Eucharistic coherence and the USCCB spring meeting: Five questions you need answered

CNA Staff By CNA Staff

A priest distributes Holy Communion. / Noah Seelam/AFP via Getty Images

Denver Newsroom, Jun 11, 2021 / 22:00 pm (CNA).

Where did the term eucharistic coherence originate?

The term eucharistic coherence originated in the final document of the Fifth General Conference of the Bishops of Latin America and the Caribbean, held in Aparecida, Brazil, in 2007. Then Cardinal Jorge Bergoglio, a principal draftee, lauded the document and Pope Benedict XVI authorized the final text praising the “wealth of reflections in the light of the faith and the contemporary social context.”

This is the full paragraph:

“We hope that legislators, heads of government, and health professionals, conscious of the dignity of human life and of the rootedness of the family in our peoples, will defend and protect it from the abominable crimes of abortion and euthanasia; that is their responsibility. Hence, in response to government laws and provisions that are unjust in the light of faith and reason, conscientious objection should be encouraged. We must adhere to ‘eucharistic coherence,’ that is, be conscious that they cannot receive holy communion and at the same time act with deeds or words against the commandments, particularly when abortion, euthanasia, and other grave crimes against life and family are encouraged. This responsibility weighs particularly over legislators, heads of governments, and health professionals.”

Why is eucharistic coherence linked so closely to abortion and euthanasia?

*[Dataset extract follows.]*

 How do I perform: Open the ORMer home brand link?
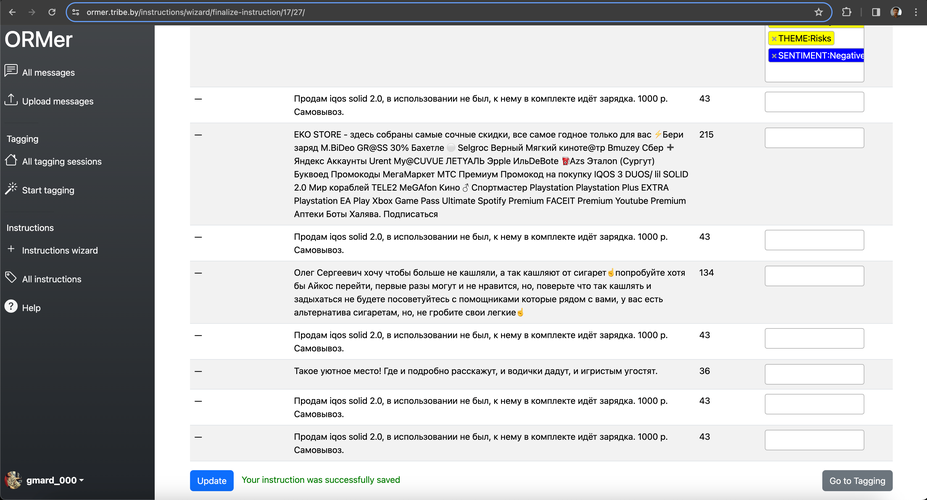coord(38,40)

The theology of eucharistic coherence builds upon the teachings of the Church contained in the encyclical Evangelium Vitae and the post-synodal exhortation Sacramentum Caritatis. U.S. bishops referencing the term are thus using a term squarely coined by reflection upon magisterial teaching.

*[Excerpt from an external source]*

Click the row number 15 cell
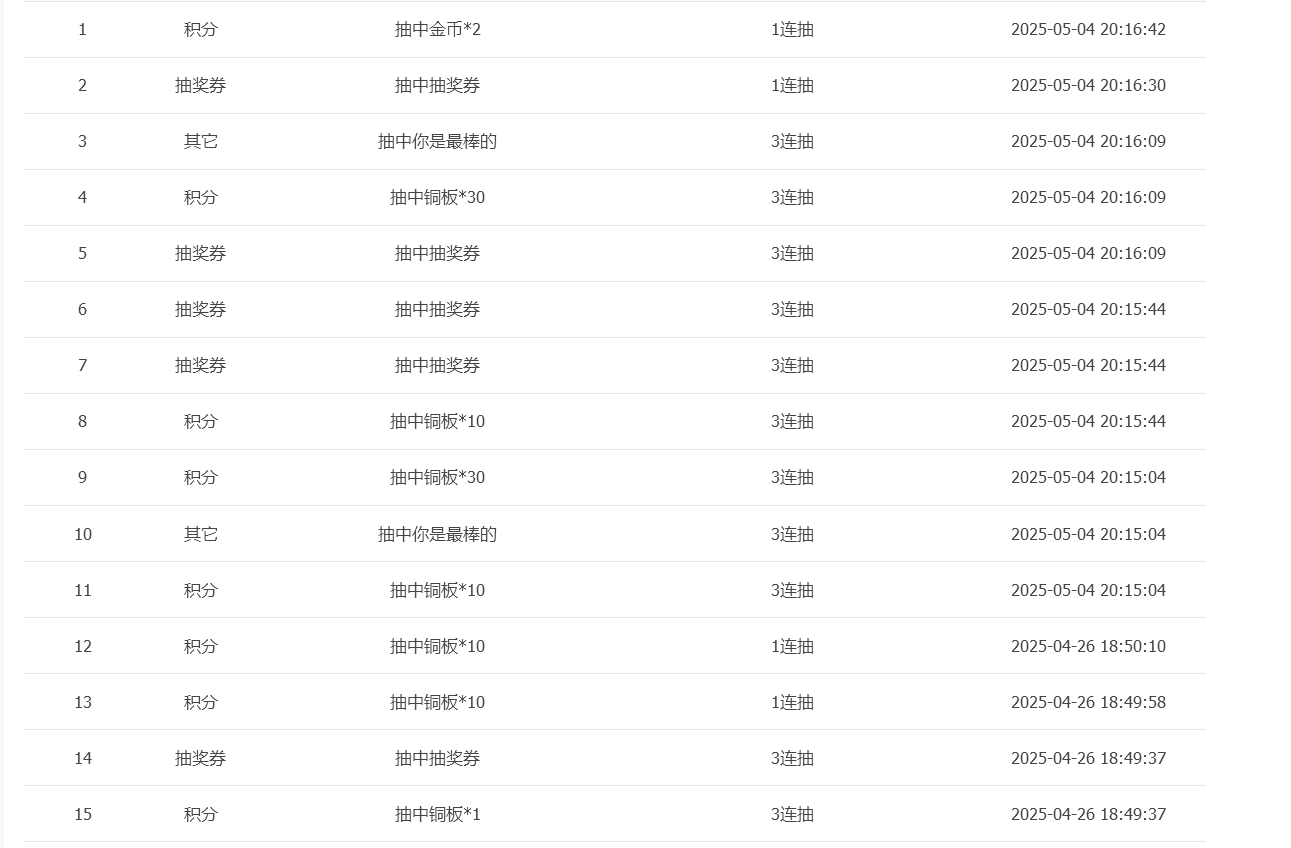 (82, 815)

Evangelium Vitae, footnoted in Aparecida document paragraph 436, highlights the gravity of abortion and euthanasia, the clear need to oppose all laws that claim to legitimize them, and the prohibition against formal cooperation with this evil, while Sacramentum Caritatis more specifically explores the ramifications of living these teachings on reception of the eucharist.

According to Benedict XVI, eucharistic consistency, a term coined in Sacramentum Caritatis, recognizes the “objective connection” between the Eucharist and the fundamental values a Catholic must hold to in personal and public life, including “respect for human life, its defense from conception to natural death, the family built upon marriage between a man and a woman, the freedom to educate one’s children and the promotion of the common good in all its forms.”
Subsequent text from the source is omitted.